▶ [PROBLEM STATEMENT]
Nothing is needed except the lines below that run from the one with "Where should I click to: Close" through the one with "Given: Click the Delete task icon", repeated exactly.

▶ [Stored data]
++++++++++
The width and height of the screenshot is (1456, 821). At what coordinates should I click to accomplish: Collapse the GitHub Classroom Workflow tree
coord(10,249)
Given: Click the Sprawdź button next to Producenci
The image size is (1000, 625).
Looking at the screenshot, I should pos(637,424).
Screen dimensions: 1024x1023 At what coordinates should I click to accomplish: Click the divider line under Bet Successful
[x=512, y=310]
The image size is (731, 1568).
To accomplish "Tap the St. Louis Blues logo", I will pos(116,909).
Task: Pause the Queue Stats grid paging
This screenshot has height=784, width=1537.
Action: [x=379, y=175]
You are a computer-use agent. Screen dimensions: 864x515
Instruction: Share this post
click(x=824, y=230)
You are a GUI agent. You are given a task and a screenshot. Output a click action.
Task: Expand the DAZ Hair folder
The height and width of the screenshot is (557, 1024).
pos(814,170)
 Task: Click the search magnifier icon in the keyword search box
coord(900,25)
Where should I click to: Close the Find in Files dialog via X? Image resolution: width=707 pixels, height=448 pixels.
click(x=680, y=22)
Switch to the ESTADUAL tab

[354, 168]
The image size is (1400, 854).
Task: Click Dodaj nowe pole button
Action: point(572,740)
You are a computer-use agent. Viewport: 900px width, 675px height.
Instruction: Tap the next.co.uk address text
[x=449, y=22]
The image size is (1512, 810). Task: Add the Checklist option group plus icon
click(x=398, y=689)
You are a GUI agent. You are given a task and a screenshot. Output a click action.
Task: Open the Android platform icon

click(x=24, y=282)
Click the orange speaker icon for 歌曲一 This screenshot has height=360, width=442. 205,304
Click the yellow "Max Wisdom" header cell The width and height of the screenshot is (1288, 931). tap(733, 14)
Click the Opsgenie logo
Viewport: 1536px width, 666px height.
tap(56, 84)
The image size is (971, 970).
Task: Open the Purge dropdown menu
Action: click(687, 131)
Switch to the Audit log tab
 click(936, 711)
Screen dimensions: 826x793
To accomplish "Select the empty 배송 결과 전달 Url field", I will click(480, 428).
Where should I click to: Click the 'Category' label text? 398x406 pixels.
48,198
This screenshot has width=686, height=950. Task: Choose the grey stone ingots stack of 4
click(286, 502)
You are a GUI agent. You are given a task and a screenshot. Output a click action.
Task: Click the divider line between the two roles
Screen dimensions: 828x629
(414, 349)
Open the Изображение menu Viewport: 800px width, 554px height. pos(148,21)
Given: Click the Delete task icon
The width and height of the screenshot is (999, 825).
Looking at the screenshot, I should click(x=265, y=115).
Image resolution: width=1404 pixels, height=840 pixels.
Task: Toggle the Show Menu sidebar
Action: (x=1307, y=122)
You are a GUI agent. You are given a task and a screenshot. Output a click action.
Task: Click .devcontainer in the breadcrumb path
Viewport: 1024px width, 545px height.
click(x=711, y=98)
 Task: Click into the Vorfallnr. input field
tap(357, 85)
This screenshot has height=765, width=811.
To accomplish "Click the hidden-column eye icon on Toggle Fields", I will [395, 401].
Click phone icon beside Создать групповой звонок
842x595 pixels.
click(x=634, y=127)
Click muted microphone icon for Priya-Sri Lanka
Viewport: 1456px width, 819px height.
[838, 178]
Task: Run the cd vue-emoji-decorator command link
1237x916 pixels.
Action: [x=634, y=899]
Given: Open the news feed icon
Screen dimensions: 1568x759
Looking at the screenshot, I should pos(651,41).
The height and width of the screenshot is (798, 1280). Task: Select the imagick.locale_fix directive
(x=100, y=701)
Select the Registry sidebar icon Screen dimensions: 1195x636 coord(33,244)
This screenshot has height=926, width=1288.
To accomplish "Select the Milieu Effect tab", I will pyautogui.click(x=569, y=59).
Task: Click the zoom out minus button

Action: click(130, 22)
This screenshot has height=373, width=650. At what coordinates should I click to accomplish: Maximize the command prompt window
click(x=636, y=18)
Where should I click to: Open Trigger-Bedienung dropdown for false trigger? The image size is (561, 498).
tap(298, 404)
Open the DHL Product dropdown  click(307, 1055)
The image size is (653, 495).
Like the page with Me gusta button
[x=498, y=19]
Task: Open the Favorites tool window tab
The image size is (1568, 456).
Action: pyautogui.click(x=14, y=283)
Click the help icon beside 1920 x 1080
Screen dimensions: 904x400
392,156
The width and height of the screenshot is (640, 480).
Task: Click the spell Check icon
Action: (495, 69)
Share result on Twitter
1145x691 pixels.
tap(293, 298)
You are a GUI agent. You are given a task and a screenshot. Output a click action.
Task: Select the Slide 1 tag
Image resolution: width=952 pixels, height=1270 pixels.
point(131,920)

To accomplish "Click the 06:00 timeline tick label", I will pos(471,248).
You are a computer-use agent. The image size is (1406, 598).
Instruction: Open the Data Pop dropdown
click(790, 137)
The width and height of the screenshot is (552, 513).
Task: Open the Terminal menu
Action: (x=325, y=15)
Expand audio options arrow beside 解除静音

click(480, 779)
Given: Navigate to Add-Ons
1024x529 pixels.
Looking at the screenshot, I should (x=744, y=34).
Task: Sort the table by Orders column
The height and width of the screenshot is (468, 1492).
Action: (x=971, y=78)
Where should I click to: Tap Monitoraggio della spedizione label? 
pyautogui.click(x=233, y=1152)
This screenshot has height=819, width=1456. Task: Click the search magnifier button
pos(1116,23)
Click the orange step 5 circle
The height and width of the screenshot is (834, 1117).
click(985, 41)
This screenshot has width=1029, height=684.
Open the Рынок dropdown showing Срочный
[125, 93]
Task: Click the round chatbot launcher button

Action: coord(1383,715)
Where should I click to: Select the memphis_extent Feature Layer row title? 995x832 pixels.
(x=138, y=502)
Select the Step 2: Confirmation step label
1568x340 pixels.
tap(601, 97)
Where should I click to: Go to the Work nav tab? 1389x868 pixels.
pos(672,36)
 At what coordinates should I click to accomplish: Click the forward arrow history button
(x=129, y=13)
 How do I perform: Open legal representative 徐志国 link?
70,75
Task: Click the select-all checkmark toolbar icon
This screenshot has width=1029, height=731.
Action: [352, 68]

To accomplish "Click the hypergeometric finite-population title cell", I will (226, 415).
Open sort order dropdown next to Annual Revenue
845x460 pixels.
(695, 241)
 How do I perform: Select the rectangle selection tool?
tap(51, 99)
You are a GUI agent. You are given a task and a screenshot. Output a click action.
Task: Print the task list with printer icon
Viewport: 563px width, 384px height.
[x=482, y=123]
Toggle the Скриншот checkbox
++++++++++
▶ [WRITTEN ANSWER]
Where should I click to: Close the Find in Files dialog via X? Image resolution: width=707 pixels, height=448 pixels.
click(x=680, y=22)
Switch to the ESTADUAL tab

[354, 168]
The image size is (1400, 854).
Task: Click Dodaj nowe pole button
Action: point(572,740)
You are a computer-use agent. Viewport: 900px width, 675px height.
Instruction: Tap the next.co.uk address text
[x=449, y=22]
The image size is (1512, 810). Task: Add the Checklist option group plus icon
click(x=398, y=689)
You are a GUI agent. You are given a task and a screenshot. Output a click action.
Task: Open the Android platform icon

click(x=24, y=282)
Click the orange speaker icon for 歌曲一 This screenshot has height=360, width=442. 205,304
Click the yellow "Max Wisdom" header cell The width and height of the screenshot is (1288, 931). tap(733, 14)
Click the Opsgenie logo
Viewport: 1536px width, 666px height.
tap(56, 84)
The image size is (971, 970).
Task: Open the Purge dropdown menu
Action: click(687, 131)
Switch to the Audit log tab
 click(936, 711)
Screen dimensions: 826x793
To accomplish "Select the empty 배송 결과 전달 Url field", I will click(480, 428).
Where should I click to: Click the 'Category' label text? 398x406 pixels.
48,198
This screenshot has width=686, height=950. Task: Choose the grey stone ingots stack of 4
click(286, 502)
You are a GUI agent. You are given a task and a screenshot. Output a click action.
Task: Click the divider line between the two roles
Screen dimensions: 828x629
(414, 349)
Open the Изображение menu Viewport: 800px width, 554px height. pos(148,21)
Given: Click the Delete task icon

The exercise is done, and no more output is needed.